Acquittals, retrial, and sentencing, 2006–present

The Istanbul High Criminal Court No. 12 acquitted Selek of wrongdoing on three occasions (in 2006, 2008, and 2011), citing a lack of any evidence linking her to the blast. Nonetheless, the court decided on November 22, 2012, to amend its own prior acquittal decisions and reopen her trial, a move which her defense lawyers labeled as "unprecedented in Turkish legal history."

On January 24, 2013, after just over an hour of deliberation, the court sentenced her to life in prison for the 1998 spice bazaar bombing. The decision was reached by majority of two to one, with the head judge in the case issuing a dissenting opinion. While Selek was tried in absentia, more than 30 nongovernmental organizations and political party representatives from France, Germany, Italy, and Austria attended the hearings, and nearly 150 people protested during the trial. Four observers from the University of Strasbourg, including the vice rector, also attended the trial.

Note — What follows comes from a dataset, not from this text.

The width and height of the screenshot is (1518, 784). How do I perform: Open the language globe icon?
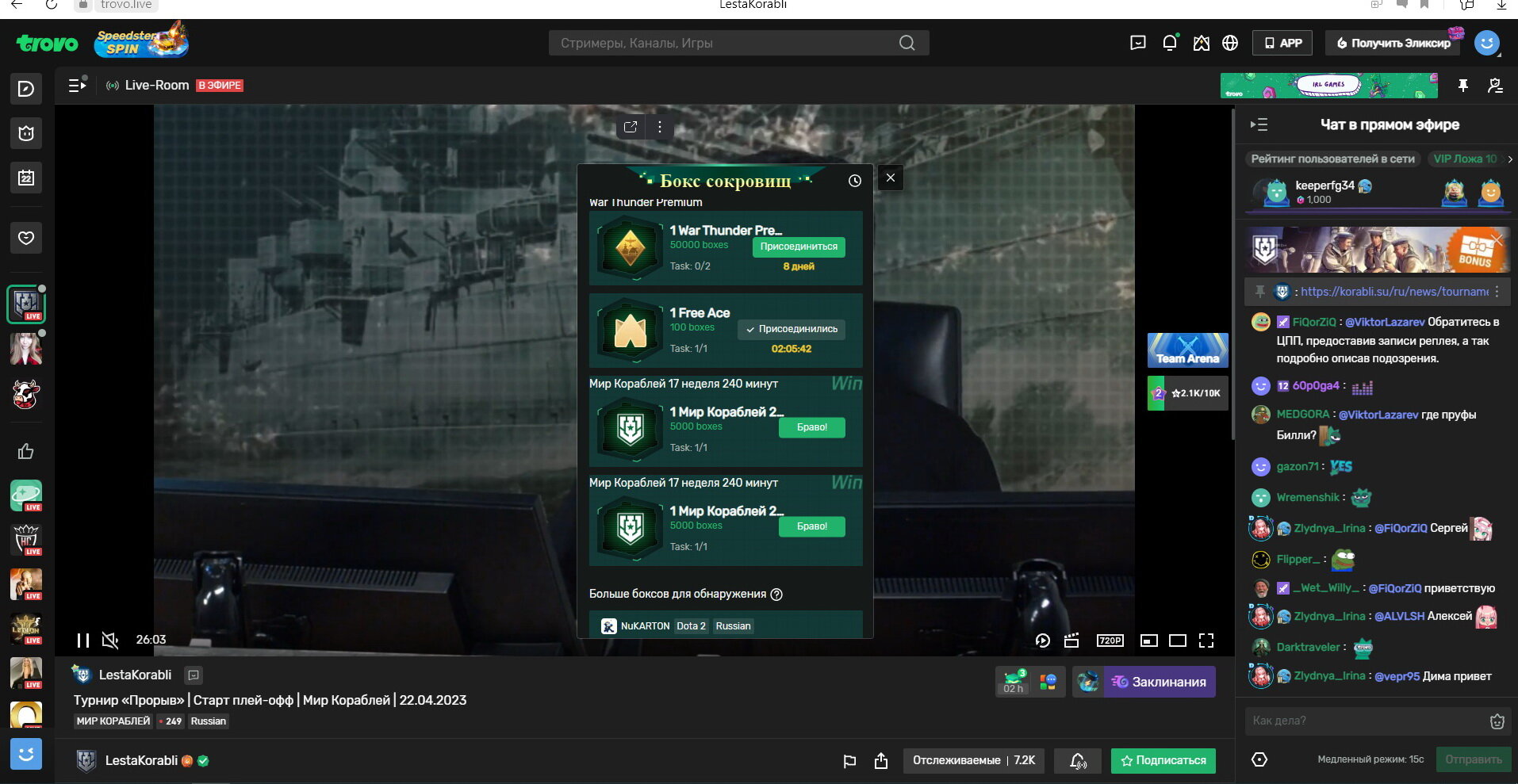click(1230, 43)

Support from academic institutions and international organizations

The International Federation for Human Rights (FIDH) and World Organisation Against Torture (OMCT) have called on Turkish authorities to end the 14-year "judicial harassment" of Selek, calling her actions a "legitimate exercise of the freedom of opinion and expression." PEN International has expressed outrage and concern and argued that the judicial campaign against Selek seeks to penalize her for her "long standing support for and work on minority groups in Turkey." The Middle East Studies Association of North America (MESA) has expressed its support for Selek and dismay at the prolonged denial of justice she has been subject to. In a letter addressed to Turkish Prime Minister Recep Tayyip Erdoğan, MESA's Committee on Academic Freedom asserted that: "all of the circumstances attendant to her case suggest that Selek has been on trial for the last fourteen years for her research on the PKK in violation of her right to academic freedom." Human Rights Watch has called her prosecution a "perversion of the criminal justice system and abuse of due process," and insisted that the "baseless charges should be dropped once and for all." Turkish journalist Cengiz Çandar called the January 2013 ruling a "travesty" and a "disgraceful judgment."

Other organizations that have voiced solidarity with Selek include Amnesty International, the Transnational Work Group on Academic Liberty and Freedom of Research in Turkey, the French Sociological Association and the Committee of Concerned Scientists.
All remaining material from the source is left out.